VikingUpdate.com has the Minnesota Vikings taking Florida wide receiver Percy Harvin with the No. 22 pick in its mock draft. That could change with new information coming out of the NFL Scouting Combine.
According to what a league source told Scout.com's Chris Steuber, Harvin has a fracture in his ankle and at least one team is concerned that it might not fully heal, with the source saying that the fracture is in a place where it's tough for the bone to recover because of the weight it endures.
Harvin has a history of injuries. According to an article in the Richmond (Va.) Times Dispatch, he was slowed by a foot injury early in the 2008 season, missed "considerable time" in 2006 because of an ankle injury, sat out two games in 2007 because of migraine headaches and has dealt with hip pointers, tendinitis in his Achilles' tendon and tendinitis in his knees.
Despite all that, the receiver and return man is an electrifying player.
"If there's a better player in the country … he's one of the top two, top three as far as skill level," Florida coach Urban Meyer was quoted as saying in November story in the Times Dispatch. "I think everybody knows how I feel about him. I've done this a long time, and I've seen him do stuff that I've never seen anybody else do. I think he'll go down as one of the great players in Florida football history, and deservedly so."

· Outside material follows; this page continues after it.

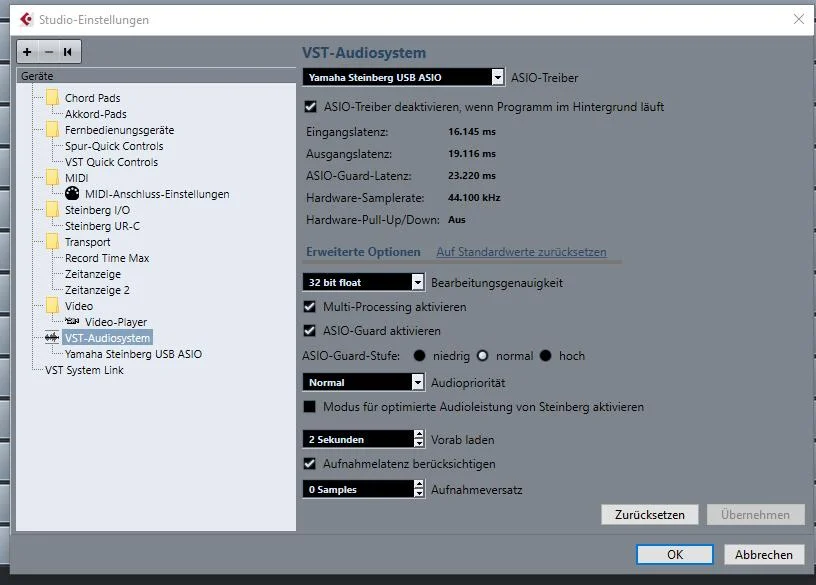Select ASIO-Guard level hoch

coord(546,356)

Despite the reported injury, Harvin ran the 40-yard dash in 4.41 seconds at the NFL Scouting Combine.
A SAGE MOVE?
Viking Update has confirmed that a deal to bring quarterback Sage Rosenfels to Minnesota is expected to happen when free agency opens on Feb. 27. Terms of the trade aren't certain, but the Houston Chronicle reported the Vikings are expected to send a fourth-round pick to the Houston Texans.
Sports Radio 610 in Houston reported that the Vikings offered a three-year, $9 million dollar extension to Rosenfels, but terms of their offer haven't been confirmed yet.
GORDON GETS INCENTIVES
Cornerback Charles Gordon and the Vikings worked out what is probably a win-win contract. Gordon will have a chance to compete for the nickel back role if he can get back to full health by the regular season, but the Vikings don't have to guarantee that contract as they would if they would have tendered him as a restricted free agent.
As a restricted free agent, the Vikings could have placed a tender on him that, in the case of the lowest tender, would have guaranteed him $1.545 million for 2009. If any other team would have signed him to an offer sheet that the Vikings declined to match, they could have received a second-round draft pick. (Higher tenders of $2.198 million yield a first-round pick and the highest tender of $2.792 million would require first- and third-round picks for any team signing a player to an offer sheet that the original team declined to match).
In Gordon's case, the Vikings likely didn't want to guarantee a one-year contract with the cornerback coming off a gruesome ankle injury. On Gordon's side, other teams may have taken a wait-and-see approach with his recovery from that injury, so keeping him with a familiar team and getting him under contract now was probably wise.
So, in this case, the one-year contract with incentives that could reach that low tender offer seems like a good compromise for a player recovering from injury.